真亜子の腰回りを彩るのはニュー・ルックのレトロな服で、腰をきゅっと締め付けてからふくらはぎに到るまでふんわりと広がったフリルは白い花弁をさかさにした姿に見える。
楽しくなって一足、二足、歩いた。茶色の髪が肩先でふわふわ動きを添える。
盛り上がった花弁が揺れ、シルクの手触りが優しく素足に触れる。
きれい。かわいい。
壁にかかったウォーホルの絵の前を通り過ぎるといくつも並ぶ鮮やかな色が急激にぶれてにじんだ。

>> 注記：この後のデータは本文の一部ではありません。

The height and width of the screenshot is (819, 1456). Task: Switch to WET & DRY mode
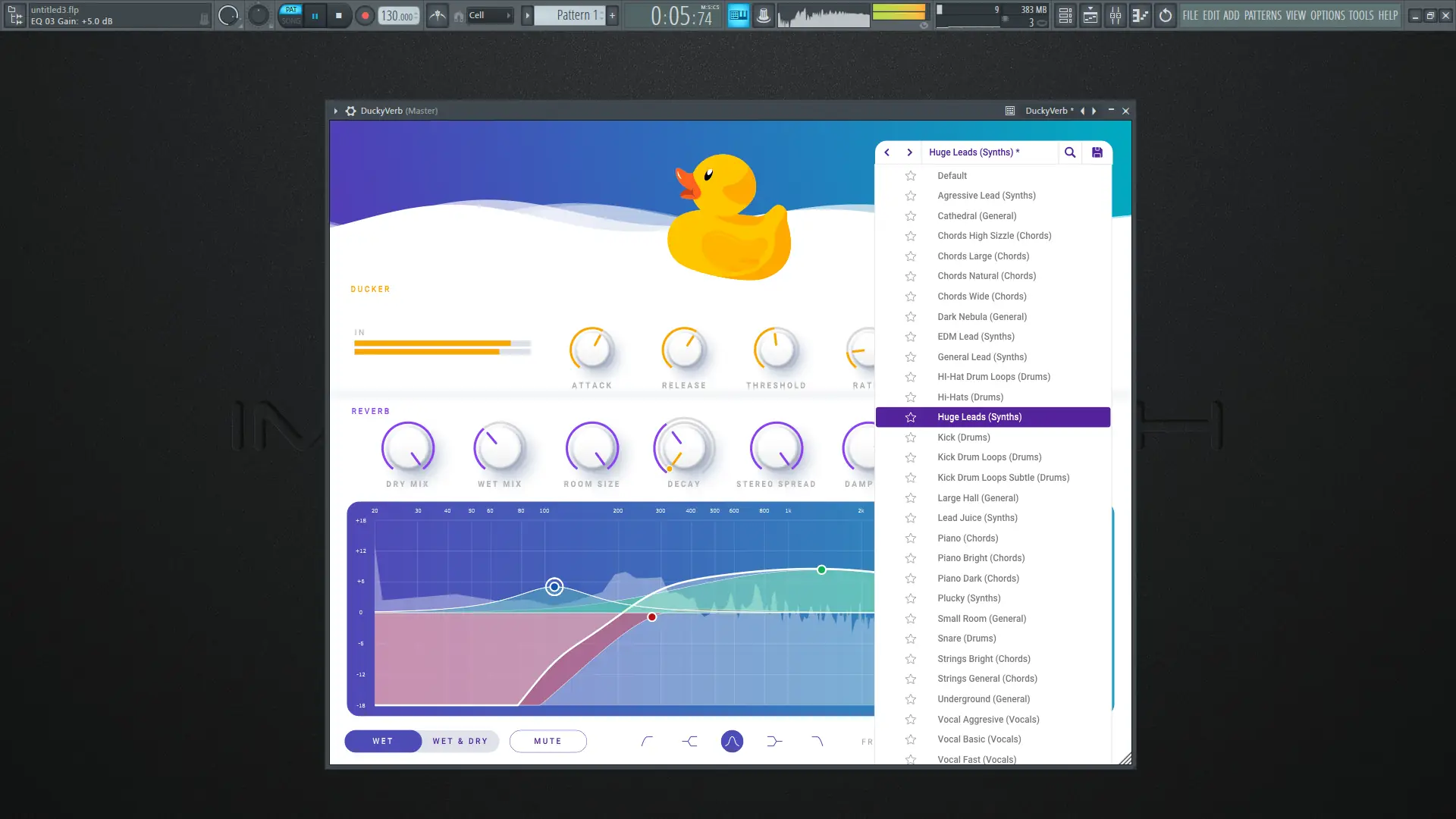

真亜子のゆったりと柔らかい外見の真ん中には芯があって、目覚めるたび横になるたびに少しずつ大きくなっていく。誇りと頼りともしていたその固さだが、いつかこれが皮膚を破るほど育ちはしないか。優しくしたいと願う人まで傷付けてしまう日が来るのではないかと真亜子はおそれた。
つむじ風のようにくるくる回った布の海が呼び戻したこの場所、四十年前から白く塗られた壁にかかるウォーホルの色が視線の先にぶれていく。
この四十年間、この場所はたくさんのひそかな噂話、打ち明け話、笑い声、叫びを映し続けてきた。
今もこうして呼び声に耳を傾けている。
何一つ聞き漏らすまいと。
「真亜子おいで」
そうだこの服、小さいときにおばさんが膝の上に乗せて見せてくれたっけ。
「大きくなったらあげる。きっと似合うわよ」
叶江は真亜子がつかんでいる小さなピンクのぶたのぬいぐるみを長い指で突っついた。
「あんたこれが大好きねえ。こぶたちゃん」
真亜子は耳をつかんで何か小さくつぶやいた。
「見てよ、名前まで付けちゃってる」
叶江は夫を振り返って呼びかけた。